● Extracted data
__________

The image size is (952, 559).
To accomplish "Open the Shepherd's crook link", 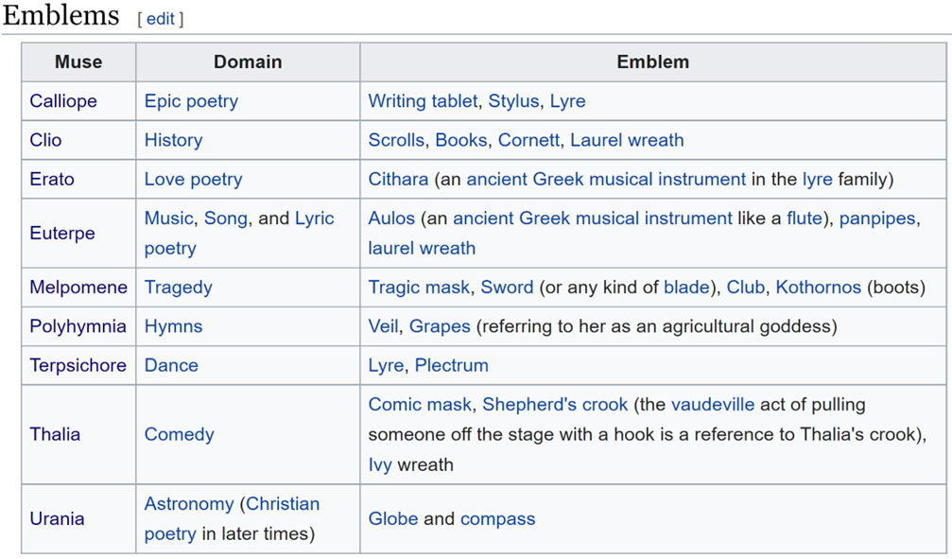I will point(555,405).
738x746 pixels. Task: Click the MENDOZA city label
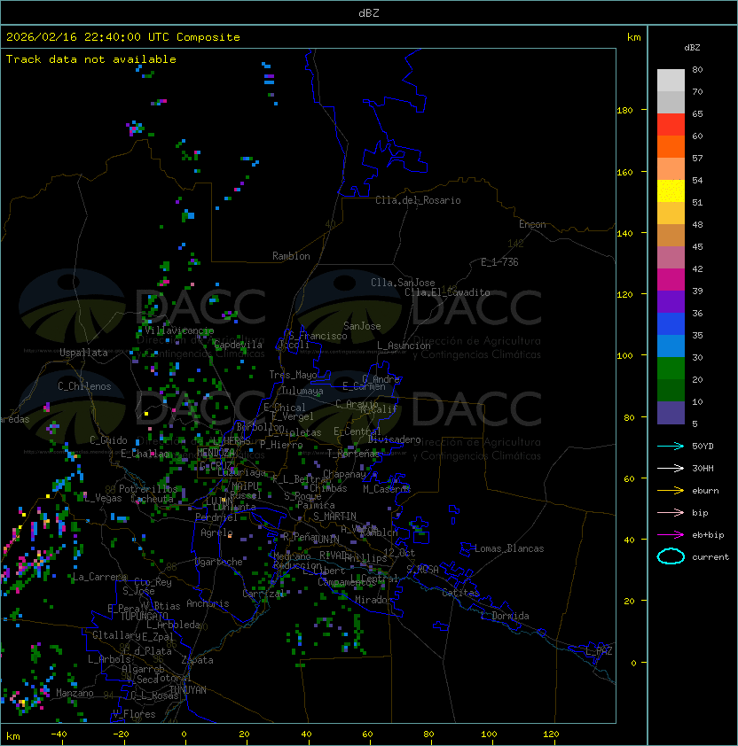(x=216, y=453)
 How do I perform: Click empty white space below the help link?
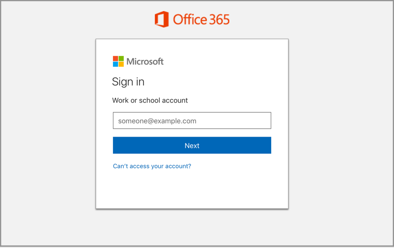(x=192, y=190)
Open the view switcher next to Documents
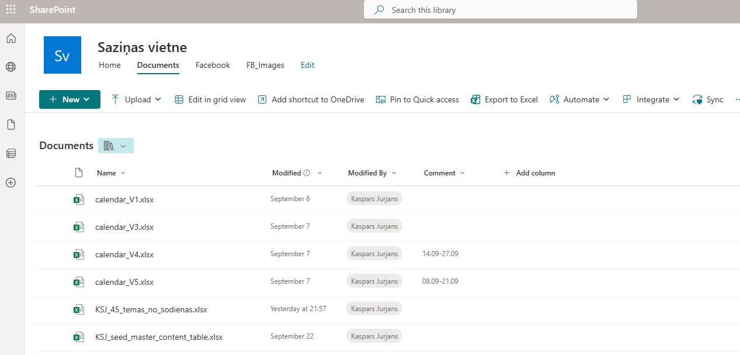 pos(115,145)
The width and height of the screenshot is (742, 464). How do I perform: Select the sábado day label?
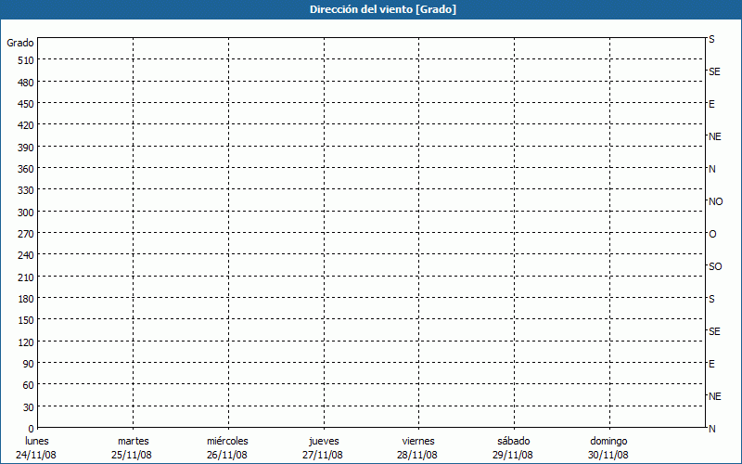click(x=513, y=441)
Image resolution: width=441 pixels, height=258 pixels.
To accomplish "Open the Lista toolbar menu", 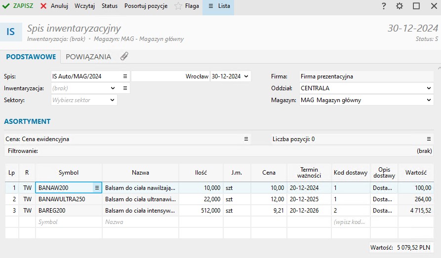I will click(x=219, y=6).
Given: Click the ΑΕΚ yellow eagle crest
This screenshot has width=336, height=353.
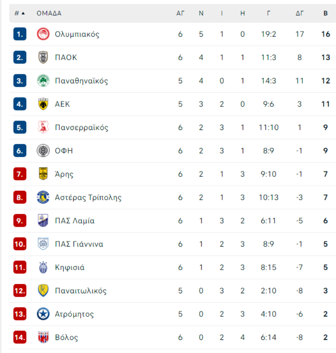Looking at the screenshot, I should tap(43, 104).
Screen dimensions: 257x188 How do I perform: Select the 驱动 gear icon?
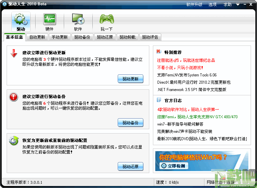(x=21, y=19)
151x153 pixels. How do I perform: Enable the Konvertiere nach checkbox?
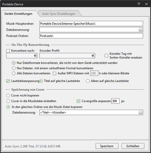(x=8, y=51)
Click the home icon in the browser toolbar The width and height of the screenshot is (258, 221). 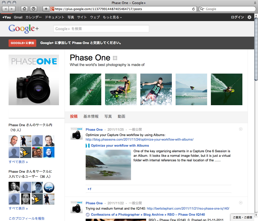click(x=24, y=9)
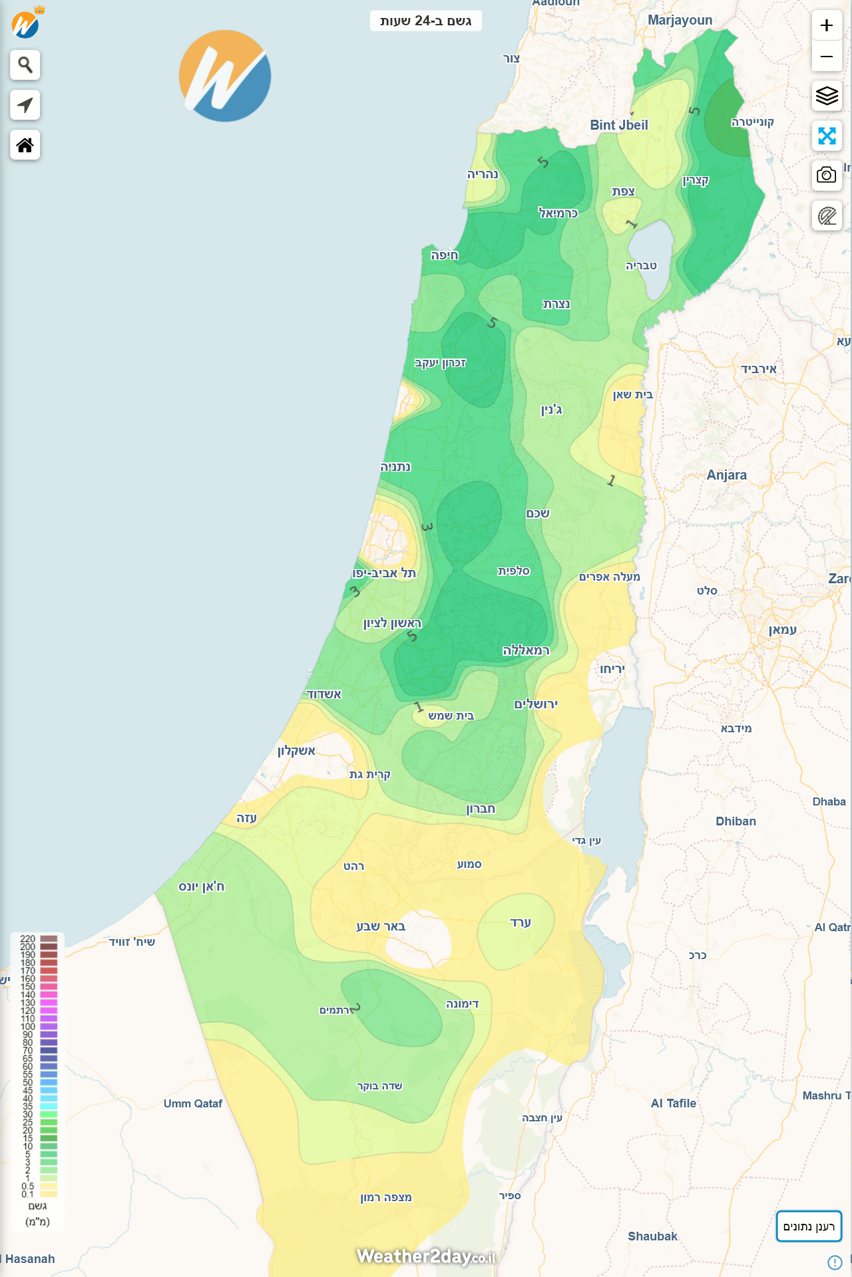Open the search magnifier tool

(x=25, y=65)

__________

● Work task
All that should be printed is the run of lines above from the one with "Open the view switcher next to Documents" through the one with "Image resolution: width=441", both included, exactly as given, with pictures left out.

● Solution for this task
Open the view switcher next to Documents
 pos(115,145)
The width and height of the screenshot is (742, 464). How do I perform: Select the sábado day label?
click(x=513, y=441)
Image resolution: width=441 pixels, height=258 pixels.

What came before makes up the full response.